* 掲載文
• • • •

年配女性は足も不自由にお見受けしたので、1時間かかると予定されている移動なら3時間は余裕を持って行動すべき。日頃いっしょに行動していれば、高齢者の移動がどれくらい時間がかかるか、把握していると思います。地下鉄乗り換えに。自分が日頃行動する時間よりも2倍3倍の時間がかかることを想像してみるべきでした。
人のふり見て我がフリなおせ。母は54歳で父は76歳で、両親もボケることなく亡くなったので、介護の苦労はなし。舅の介護は姑が、姑の介護は娘が受け持ったので、介護がどれほどたいへんか、ということについての認識が、私には、まだまだ足りないと思います。この日、「高齢者といっしょに出かけるには、2倍3倍の時間を見て、余裕を持って行動すべき」という教訓を得ました。もともとおばあちゃんの介護をやっていた娘は、71歳の老母とスケートショウを見るために、開演1時間前に会場に着ける時間に家を出ました。
さて、スケート余話の第二弾。
3月下旬、フィギュアスケート世界選手権がストックホルムで行われました。
男女ショートフリー、ペア、アイスダンス、生放送で見たり、録画したり、全部見ました。

• • • •

* 提供データ
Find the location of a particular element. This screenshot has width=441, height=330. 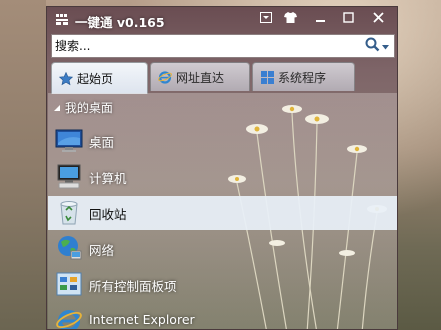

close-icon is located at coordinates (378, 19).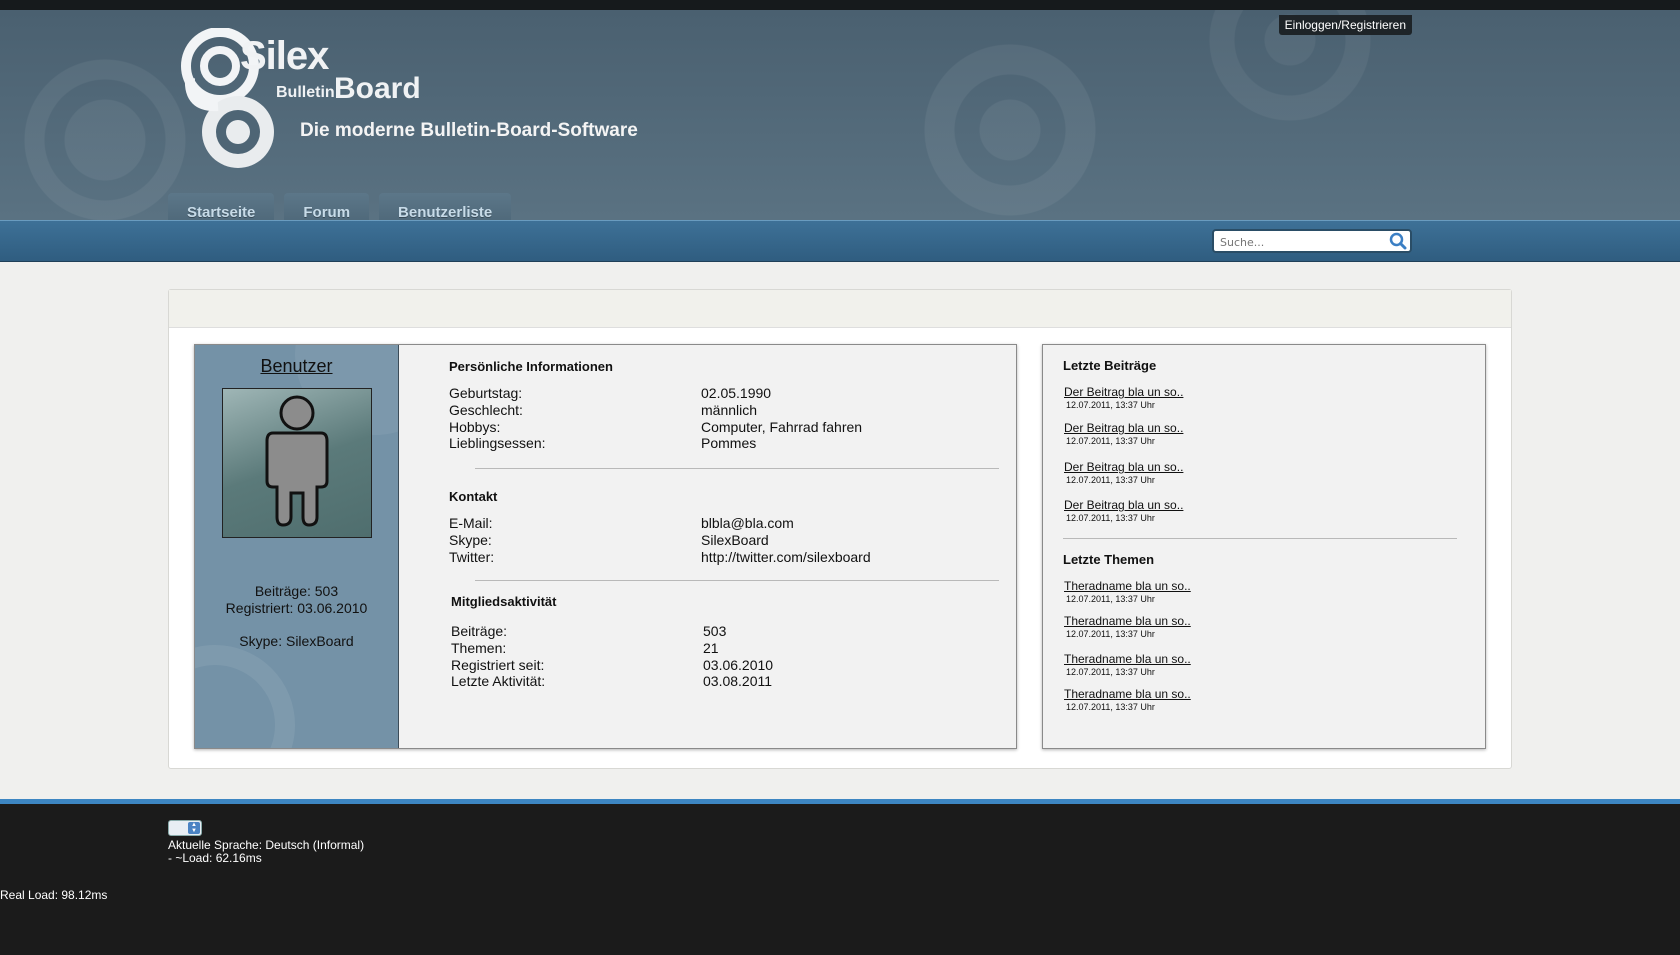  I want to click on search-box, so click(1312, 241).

• • • •

* 課題 1
掲載文によると、3月下旬のフィギュアスケート世界選手権はどこで行われましたか。
* 課題 2
世界選手権の観戦をつづった掲載文を、最後の文の後から書き継いでください。

* 解答 1
ストックホルムです。

* 解答 2
娘と「2019年にさいたまアリーナで世界選手権生観戦できてよかったよね」という思い出話にひたりながら、アイスダンス小松原組の紹介をテレビでみていたら、2019年、世界選手権初出場の「チームCoCo」の映像が映りました。すると。「あ、母が映っている!」と娘。
演技を終えて抱き合って喜ぶCoCoの肩越し後方の観覧席に、緑色のセーターを着た私が映っていました。テレビ画面の同じシーンに拍手する私がチームCoCoのふたりといっしょの画面にいて、ミーハー感激。

ティム・コレトが小松原尊になったことだし、北京冬季五輪のアイスダンス出場枠も確保できたことだし、これまで以上に小松原組を応援していきます。高橋 村元組も応援しているからアイスダンスも出場枠が2枠欲しい!
アメリカは来年の北京冬季五輪をボイコットするとか言い出していますが、政治の賭け引きとスポーツは別物であると思って開催をまっています。
スターズオンアイスショウの延期措置が取られた結果、延期後はディズニーコンサートと同じ日同じ時間帯に上演が決まりました。娘は「ゆず君の出演はまだ決まっていないから」と、アイスショウのほうをキャンセルしたら、その2日後に「羽生結弦出演決定」というニュース。「ひどいや、ひどいや、ゆず君出るなら、ディズニーコンサートのほうをキャンセルしたのに」と悔しがることしきり。だめモトでもう一度チケット応募したら、なんとチケットとれましたので、24日はディズニーコンサート、25日スターズオンアイスショウ、連続で楽しんできます。「応援は、歓声をあげず、拍手のみでお願いします」というのを守ります。
コロナ禍での外出。怖いのはコロナ感染以上に「マスク警察」の存在。
私と娘がよく出かける美術館博物館などは、換気もアルコール消毒も徹底しているし、入り口での検温アルコール消毒などもきちんと行われ、比較的安全な場所ですが。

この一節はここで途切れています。